A player-of-the-match performance in the first ever World Test Championship final cemented Kyle Jamieson’s growing legend within the modern game. Standing at six foot a million inches tall, Jamieson combines his height with the ability to swing the ball at good pace, making him one of the hardest bowlers to face in Test cricket. In Southampton, Jamieson strangled the Indian batters as he conceded just 31 runs off his 22 overs.  At the point he claimed the vital of wicket of Virat Kohli, India had been 149-3 and well set in the first innings, but thanks to Jamieson, India would be bowled out for 217 as the fast bowler put his country on the path to being world champions.

Wisden’s Test spells of the year, No.2: Sajid Khan 8-42

Bangladesh v Pakistan
Shere Bangla National Stadium,
2nd Test, 7-8th Dec

Three Tests into his career and Sajid Khan had so far failed to set the world alight. With six wickets in three matches and an average of 37.83, there was little evidence for the miracle that Khan was about to perform.
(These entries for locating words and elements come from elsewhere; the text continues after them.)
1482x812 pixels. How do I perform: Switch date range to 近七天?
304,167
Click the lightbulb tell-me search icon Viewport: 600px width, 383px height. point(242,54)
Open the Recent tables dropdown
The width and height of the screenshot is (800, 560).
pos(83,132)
Rain during the game had meant that it was only ten overs before tea on the fourth day that Bangladesh would even take the field to bat as Pakistan declared on 300-4. This meant Pakistan’s only route to victory would be to bowl Bangladesh out for fewer than 100, make them follow-on and bowl them out again. 20 wickets required. In four and a bit sessions. Step up, Sajid Khan, as bar a run-out and the final wicket of the first innings, Khan would take all eight to bowl Bangladesh out for 87 and enforce the follow-on. The next day, Khan would bowl 32 overs in the final innings and take a further a four wickets, including the final one of the match, as Bangladesh were dismissed for 205 to end up losing by an innings and eight runs. At the close of day three of this Test match Sajid Khan had six Test wickets to his name. At the end of day four he had 12. And at the end of day five he would have 18 and be the hero of the most unlikely Pakistan victory.